Aim of the exercise. Within the records, find every line that includes the word "agent" and copy it.

Exercise material.
--- START ---
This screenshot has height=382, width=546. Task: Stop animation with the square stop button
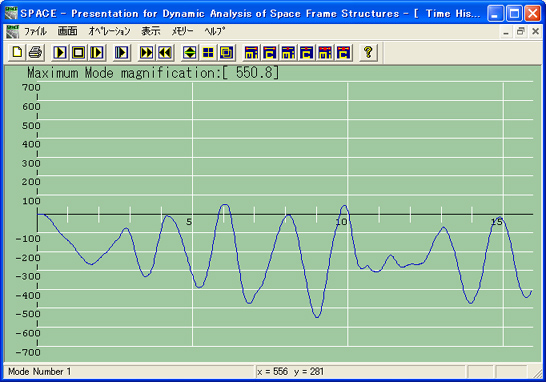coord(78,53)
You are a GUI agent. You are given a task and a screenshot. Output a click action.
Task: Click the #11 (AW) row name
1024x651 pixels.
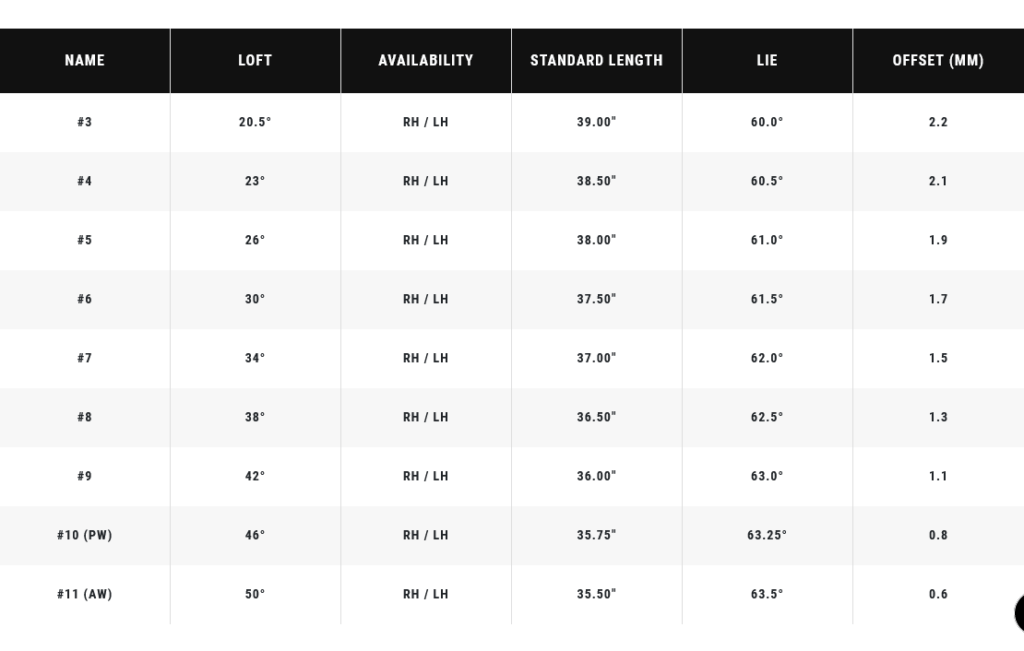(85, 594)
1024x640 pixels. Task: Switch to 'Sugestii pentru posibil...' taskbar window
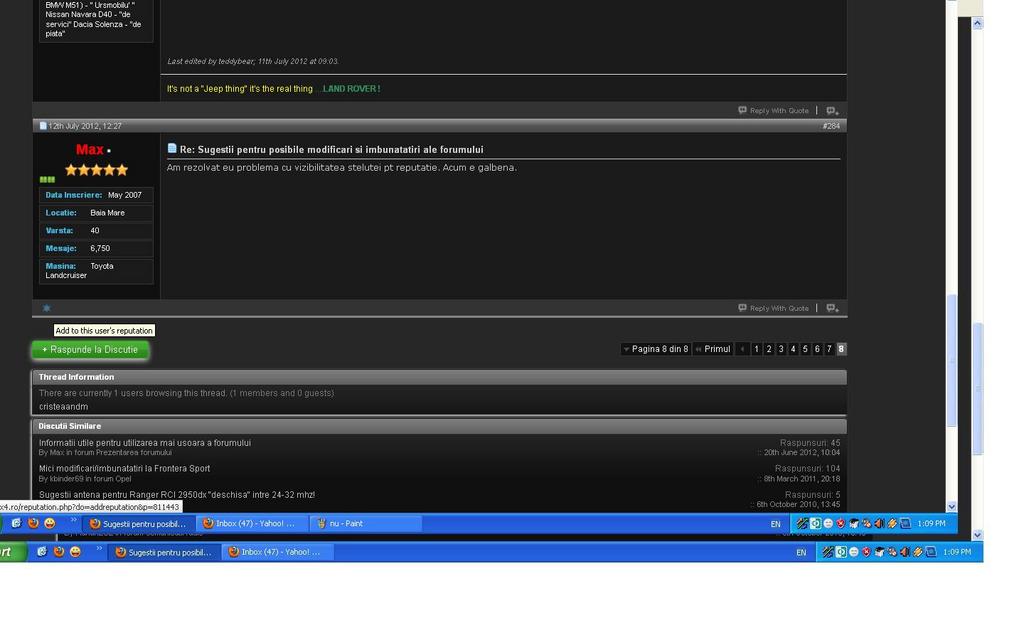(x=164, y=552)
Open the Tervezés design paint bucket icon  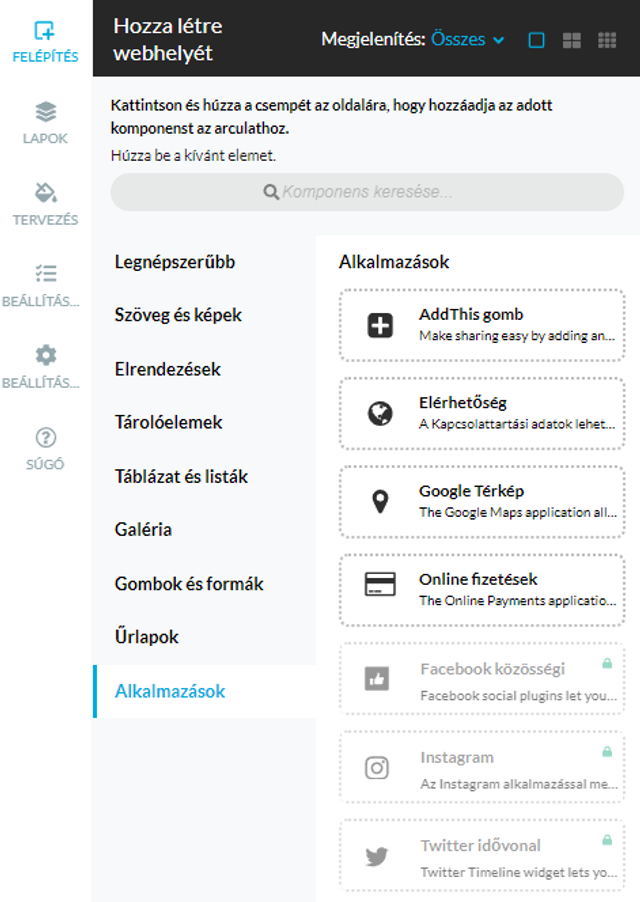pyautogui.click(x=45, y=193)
--- END ---
--- START ---
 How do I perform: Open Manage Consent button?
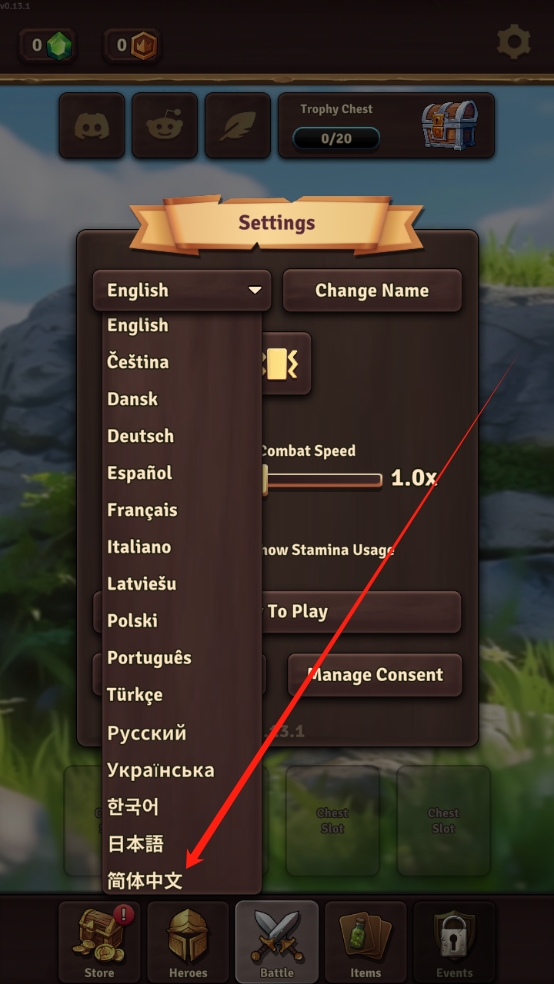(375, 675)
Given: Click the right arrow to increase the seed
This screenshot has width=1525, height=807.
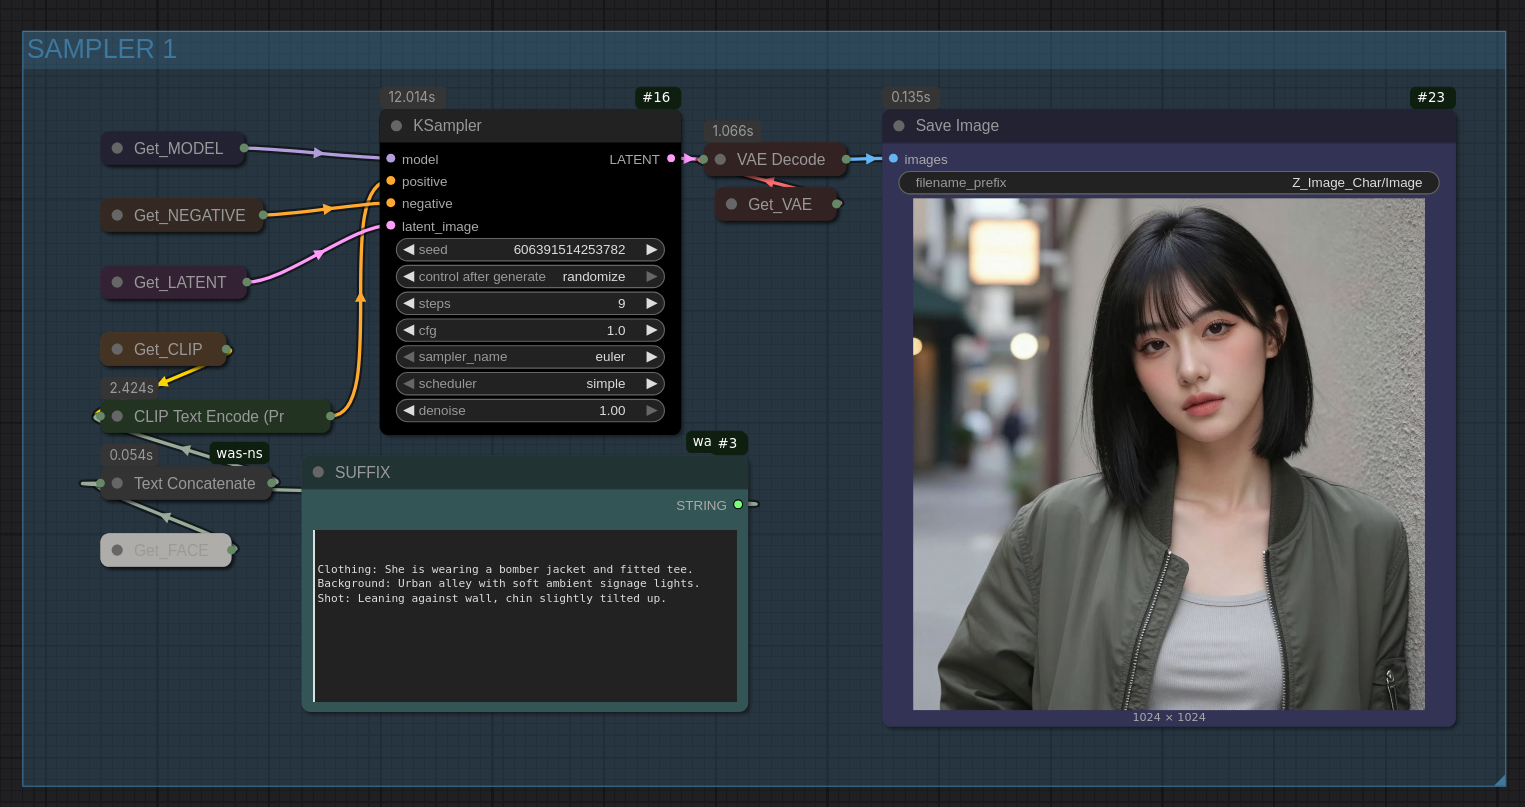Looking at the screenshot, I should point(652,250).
--- END ---
--- START ---
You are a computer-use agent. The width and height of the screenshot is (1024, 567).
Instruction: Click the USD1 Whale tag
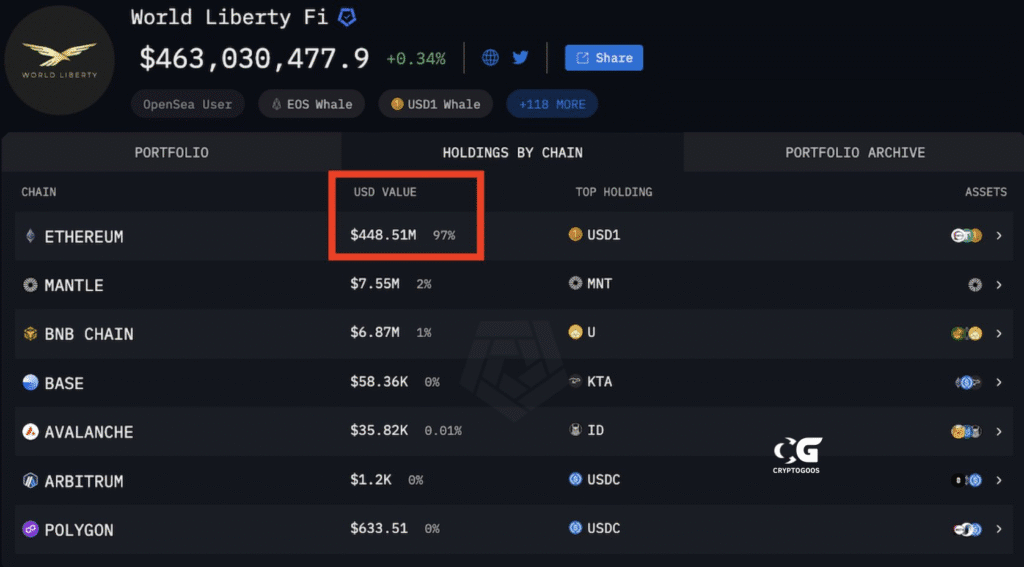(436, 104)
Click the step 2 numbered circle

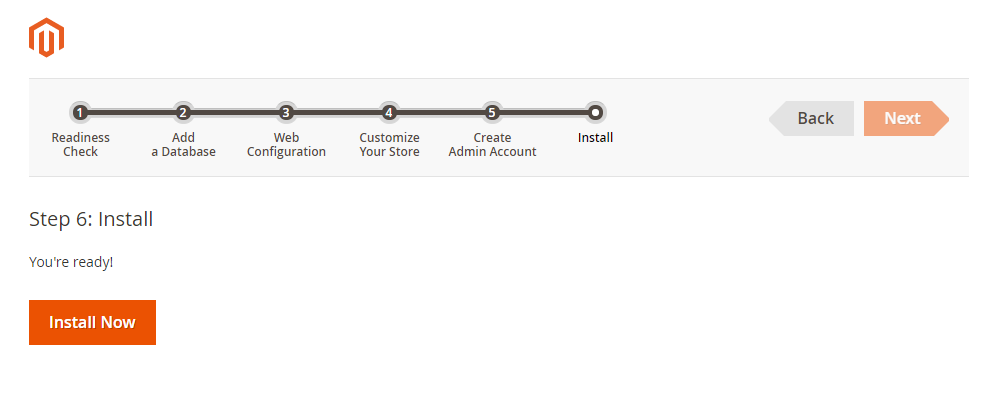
--- END ---
Task result.
You are a GUI agent. You are given a task and a screenshot. Output a click action.
You are a computer-use agent. The width and height of the screenshot is (1024, 567).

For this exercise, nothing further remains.